Los Centros para el Control y la Prevención de Enfermedades de Estados Unidos (CDC) emitieron una alerta sanitaria de nivel 2, una categoría que no implica prohibición de viaje pero sí la necesidad de extremar cuidados durante toda la estadía. El foco del aviso es un brote significativo de chikungunya, un virus transmitido por mosquitos que en los últimos meses mostró un aumento preocupante de casos.
La advertencia insta a los viajeros a mantener una defensa constante contra las picaduras las 24 horas del día. A diferencia de otros insectos, los mosquitos del género Aedes -responsables de transmitir chikungunya, dengue y Zika- pican con mayor agresividad durante el día, lo que amplía el riesgo incluso fuera de los horarios nocturnos habituales.
Aunque el comunicado oficial no detalla cada medida específica, un aviso de nivel 2 suele implicar el uso permanente de repelentes registrados, ropa de manga larga y pantalones largos, además de alojamientos que cuenten con aire acondicionado o mosquiteros en perfecto estado. La prevención, advierten los expertos, es clave, ya que no existe un tratamiento antiviral específico una vez que la infección se desarrolla.

La chikungunya se manifiesta generalmente entre tres y siete días después de la picadura de un mosquito infectado. Sus síntomas más comunes incluyen fiebre elevada, dolor articular intenso y debilitante, dolores musculares, cefaleas, hinchazón y erupciones en la piel. En la mayoría de los casos, la fase aguda dura alrededor de una semana, pero el verdadero riesgo aparece después.
Según datos médicos, cerca del 40% de los pacientes desarrolla un cuadro crónico de dolor articular que puede prolongarse durante meses o incluso años. En algunos casos, la enfermedad evoluciona hacia una afección similar a la artritis reumatoide, con rigidez, inflamación persistente y daño articular visible en estudios de imagen. El dolor puede ser tan severo que dificulta caminar, trabajar o realizar tareas básicas, con un impacto profundo en la calidad de vida.
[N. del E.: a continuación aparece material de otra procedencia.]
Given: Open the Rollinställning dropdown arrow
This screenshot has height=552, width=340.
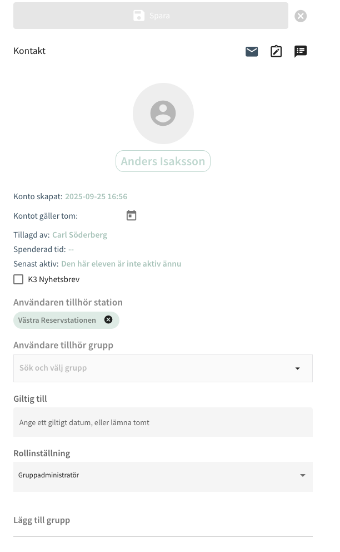Looking at the screenshot, I should pyautogui.click(x=303, y=475).
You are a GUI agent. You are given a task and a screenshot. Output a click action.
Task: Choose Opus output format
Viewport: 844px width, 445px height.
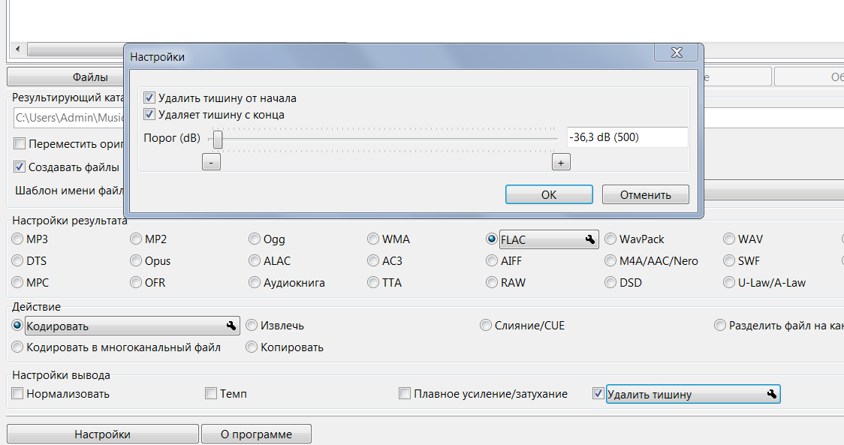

Las autoridades sanitarias subrayaron que ciertos grupos enfrentan un riesgo significativamente mayor de complicaciones graves. Entre ellos se encuentran los adultos mayores de 65 años, las personas con enfermedades preexistentes como hipertensión o problemas cardíacos y, de manera especial, las embarazadas y los recién nacidos. En estos últimos, la infección puede derivar en cuadros severos si el contagio ocurre cerca del momento del parto.
Si bien las muertes por chikungunya son poco frecuentes –en Estados Unidos se registran en menos de uno de cada mil casos-, la mayoría de los fallecimientos y contagios se producen en personas que viajan a regiones donde el virus circula activamente. No obstante, en los últimos años se documentaron casos aislados de transmisión local en territorio estadounidense, lo que refuerza la preocupación de las autoridades.

Durante 2025, por ejemplo, se confirmaron cientos de casos asociados a viajes internacionales y algunos contagios locales en distintos puntos del país. A nivel global, el impacto es mucho mayor: se reportaron casi medio millón de infecciones y más de 200 muertes atribuidas al virus en el último año.
Además de las formas más comunes, en situaciones poco frecuentes la chikungunya puede afectar el sistema nervioso y provocar complicaciones graves como encefalitis, meningitis, convulsiones o el síndrome de Guillain-Barré, una enfermedad autoinmune que puede causar debilidad muscular progresiva e incluso parálisis.
En este contexto, los CDC señalaron que recientemente se aprobó una vacuna contra la chikungunya, recomendada para viajeros que se dirijan a zonas con brotes activos. Sin embargo, las autoridades aclararon que existen indicaciones específicas, especialmente para personas embarazadas, a quienes en muchos casos se les aconseja postergar el viaje hasta después del parto.
Finalmente, los expertos recomiendan que quienes visiten áreas afectadas controlen su estado de salud durante toda la estadía y hasta dos semanas después del regreso. Ante la aparición de fiebre, dolor articular o erupciones cutáneas, se debe buscar atención médica inmediata y mencionar el antecedente de viaje.